= 15th century in Wales =

| 14th century | 16th century | Other years in Wales |
| Other events of the century |
This article is about the particular significance of the century 1401–1500 to Wales and its people.

==Events==
1401
- 1 April (Good Friday) - Conwy Castle is taken by supporters of Owain Glyndŵr.
- June - Battle of Mynydd Hyddgen, first major victory for Owain Glyndŵr's Welsh rebels over the English.
- 2 November - At the inconclusive Battle of Tuthill, Owain Glyndŵr's forces meet the English near Caernarfon.
1402
- April - Owain Glyndŵr captures his arch-enemy, Reginald Grey, 3rd Baron Grey de Ruthyn.
- 22 June - Battle of Bryn Glas (also known as the Battle of Pilleth) on the border with England ends in victory for Glyndŵr. The Welsh capture Edmund Mortimer, son of the 3rd Earl, who defects to the Welsh cause, on 30 November marrying Owain's daughter Catrin.
- August - Glamorgan joins Glyndŵr's revolt.
- September - The English Parliament passes penal Laws against Wales which stop the Welsh from gathering together, obtaining office, carrying arms and living in English towns. Any Englishman who marries a Welsh woman also comes under the laws.
1403
- 15 May - Henry, Prince of Wales, and his men destroy Sycharth, one of the residences of Owain Glyndŵr.
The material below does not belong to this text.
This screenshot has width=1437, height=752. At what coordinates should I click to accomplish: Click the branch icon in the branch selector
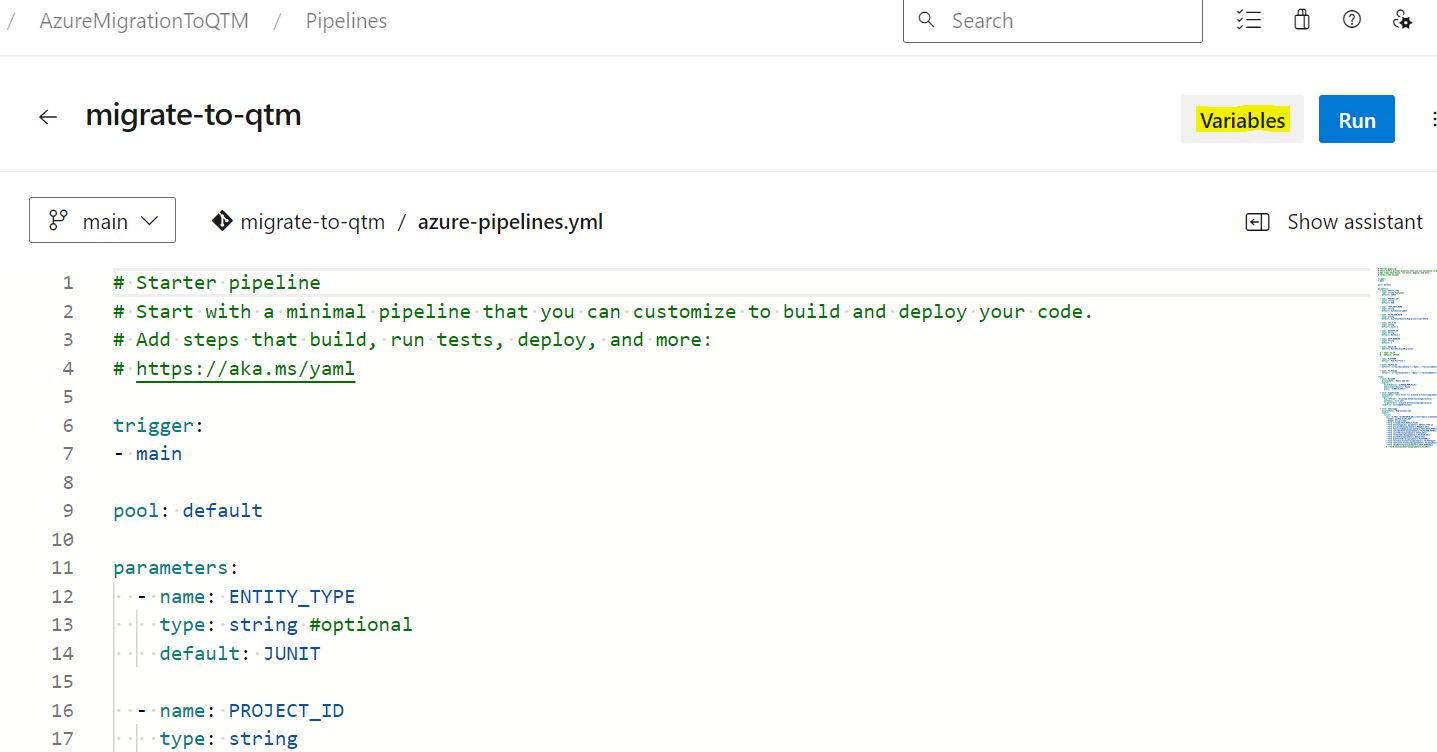pyautogui.click(x=59, y=219)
- July - Owain Glyndŵr captures Carreg Cennen Castle.
- 21 July - Battle of Shrewsbury ends in defeat and death of Henry Percy, an ally of Owain Glyndŵr. Henry of Monmouth is seriously wounded in the battle.
- Autumn (possible) - Battle of Stalling Down near Cowbridge.
1404
- July - Owain Glyndŵr holds a parliament at Machynlleth.
- November - The Prince of Wales and his brother Thomas of Lancaster unsuccessfully try to raise the siege of Coity Castle.
1405
- 28 February - Glyndŵr Rising at its peak. Tripartite Indenture agreed between Owain Glyndŵr, the Earl of Northumberland, and Edmund Mortimer, to divide Wales and England between them.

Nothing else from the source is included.